4. Supported Programming Models

RecoNIC enables accelerator development using the following abstractions:

• Register-Transfer Level (RTL): Custom Verilog/VHDL can be mapped onto LC or SC blocks, enabling maximal performance and architectural control.
• High-Level Synthesis (HLS): C-based HLS kernels, exemplified by a systolic-array matrix multiplication implementation, interface using AXI and AXI-Lite ports for control and memory-mapped access. For example, an HLS C kernel receives operating parameters via a control FIFO, processes data matrices, and writes results to output buffers using pragma-directed dataflow for pipeline parallelism.
• Vitis Networking P4: Streaming compute blocks may be designed with network protocol parsers written in P4, which is compiled to RTL and instantiated into FPGA data paths. This model enables custom packet classifiers by parsing headers (Ethernet, IP, UDP, RoCEv2) and setting match-action metadata for downstream modules.

This tri-modal programming support is fundamental for rapid prototyping as well as production deployment of custom accelerators within the data plane (Zhong et al., 2023).

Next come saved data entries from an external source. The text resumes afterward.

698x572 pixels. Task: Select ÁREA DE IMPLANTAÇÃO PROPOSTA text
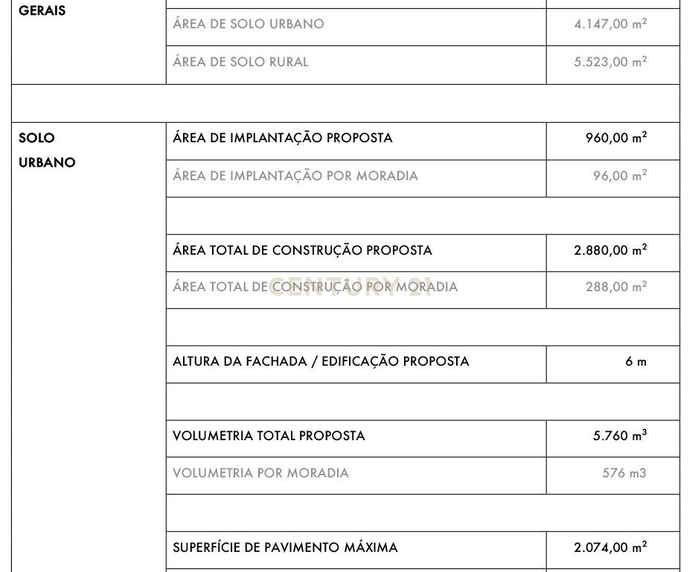point(283,138)
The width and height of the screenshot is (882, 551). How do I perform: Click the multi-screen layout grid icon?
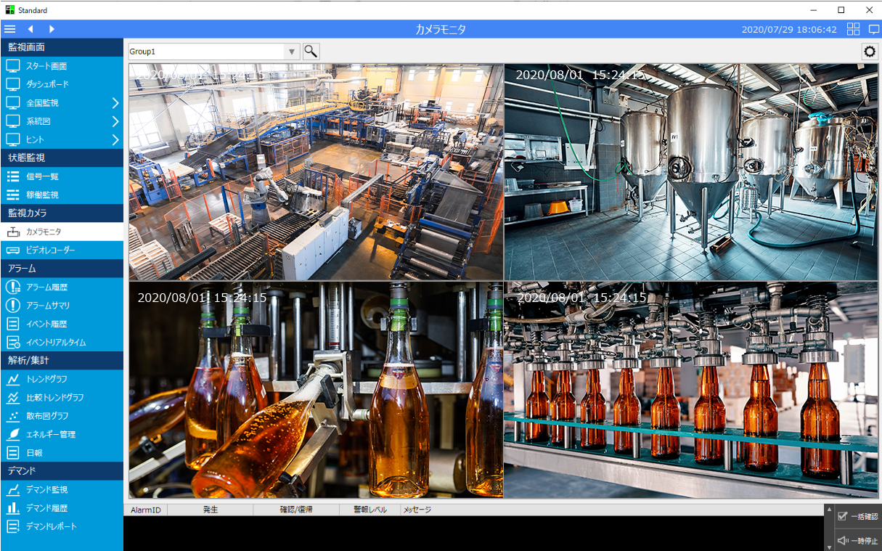[x=853, y=29]
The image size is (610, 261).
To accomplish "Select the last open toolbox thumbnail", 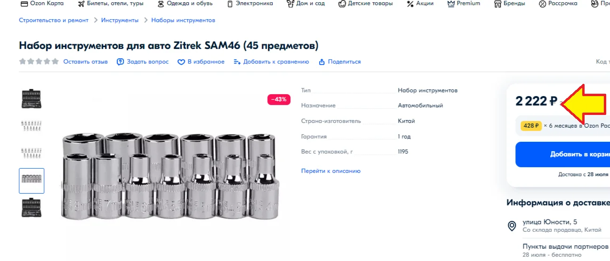I will tap(32, 208).
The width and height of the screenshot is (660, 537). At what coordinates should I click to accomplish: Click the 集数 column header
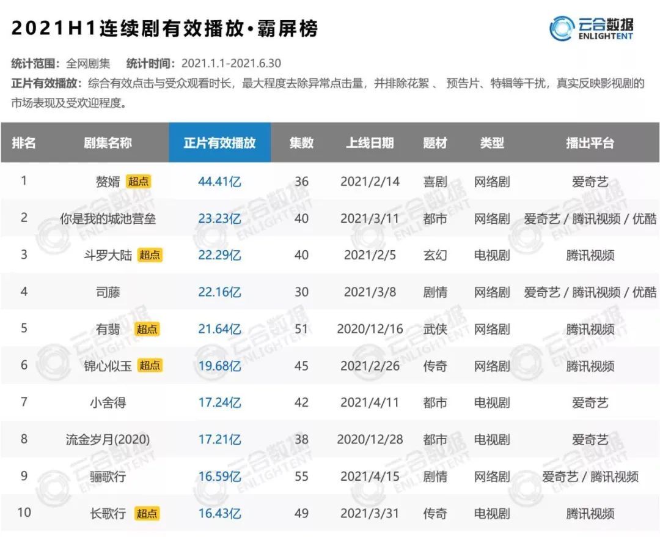click(x=301, y=143)
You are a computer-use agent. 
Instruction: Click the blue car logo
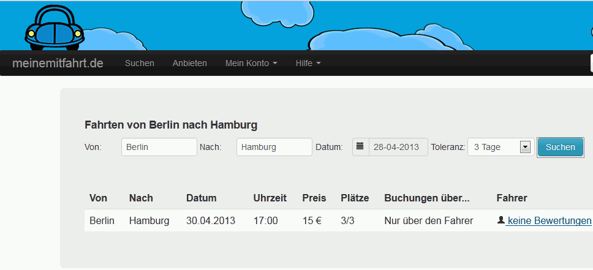pos(54,28)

5. Performance Characterization

Benchmarks were performed using pairs of AMD Alveo U250 FPGAs (PCIe 3.0 ×16, 100 Gb/s Ethernet links) and Linux 5.4/Vivado 2021.2.

DMA Host↔Device Memory:

• Host→NIC DDR4: 13.07 GB/s (82.5% of PCIe peak throughput).
• NIC→Host DDR4: observed latencies in the range 600–964 ns for ≤2 KB transfers.

RDMA Read/Write:

• Batched requests (N=50) reach line-rate (≈90 Gb/s), with small-message read latency ≈0.4 μs.
• Single-request throughput is lower, with higher per-operation latency.

Scenario	Throughput	Latency (small messages)
RDMA Read (single)	≈18 Gb/s	≈4 μs
RDMA Read (batch)	≈89 Gb/s	≈0.4 μs
RDMA Write (single)	≈20 Gb/s	≈3.5 μs
RDMA Write (batch)	≈90 Gb/s	≈0.45 μs

Throughput is calculated by the formula: $$\text{Throughput (GB/s)} = \frac{\text{Payload per WQE (bytes)} \times N}{\text{Total transfer time (s)}}$$

6. Representative Use Cases and Open-Source Distribution

The open-source release (https://github.com/Xilinx/RecoNIC) includes:

• DMA tests for host-device memory transfers.
• RDMA functional tests covering Read/Write/Send and batching.
• Networked systolic-array matrix multiply between peers using offloaded computation.
• Packet classification with streaming compute blocks.

Sample applications leveraging RDMA–FPGA integration include:

• Network-attached ML inference: RDMA fetches model weights, executing convolutional neural networks directly on the NIC.
• Distributed graph analytics: Enables remote vertex fetching and on-NIC graph traversal for partitioned graphs.
• In-flight packet telemetry/filtering: Facilitates low-latency packet classification, sampling, and forwarding.

RecoNIC’s design—a combination of deeply programmable datapaths, flexible RDMA offload, and support for a broad set of programming models—enables the exploration of zero-copy network-attached computation and serves as a foundational tool for next-generation data center accelerator research (Zhong et al., 2023).